Tech leaders often grapple with finding the right use cases for AI and frequently struggle to decide whether their teams should code, train a model, or prompt an LLM to accomplish a task.
In the video above, I lay out several heuristics for helping technical leaders think about when to use these various software/AI approaches effectively.
The Spectrum of Software
In this analysis, I examine the three stages of modern software development that Andrej outlines in his talk.
In the video, I explore Andrej’s definition of software 1.0, 2.0, and 3.0 and propose that a missing 1.5 may still be relevant.

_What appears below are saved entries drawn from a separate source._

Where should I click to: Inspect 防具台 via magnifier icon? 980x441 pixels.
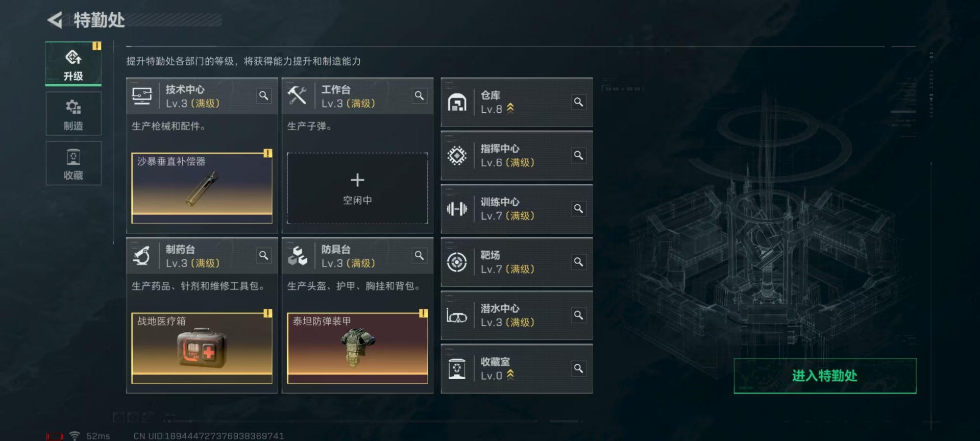tap(419, 255)
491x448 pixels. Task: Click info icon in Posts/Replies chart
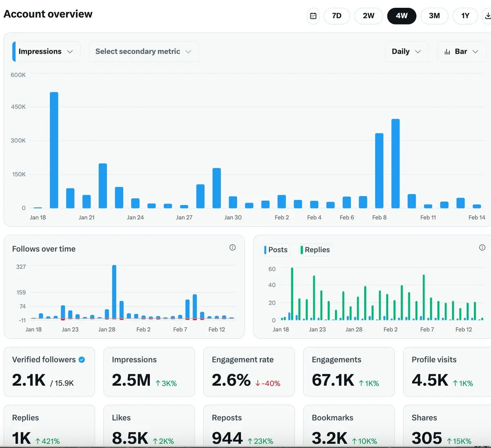coord(482,247)
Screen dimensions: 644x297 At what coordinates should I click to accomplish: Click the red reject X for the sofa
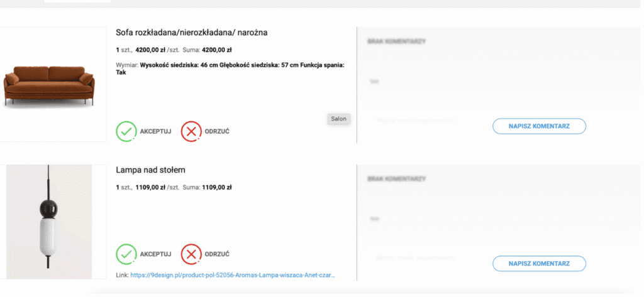tap(191, 131)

I connect these stages to measurable metrics of determinism, certainty, and explainability to help technical leaders evaluate which approach is right for their specific problems.
Software 1.0 – Code
- High determinism: Same inputs always yield the same outputs
- High certainty: You know exactly what the system will do
- High explainability: Every decision is traceable
- When to use it:
- Regulatory compliance (e.g. taxes, finance)
- Safety-critical systems (e.g. aviation, medical devices)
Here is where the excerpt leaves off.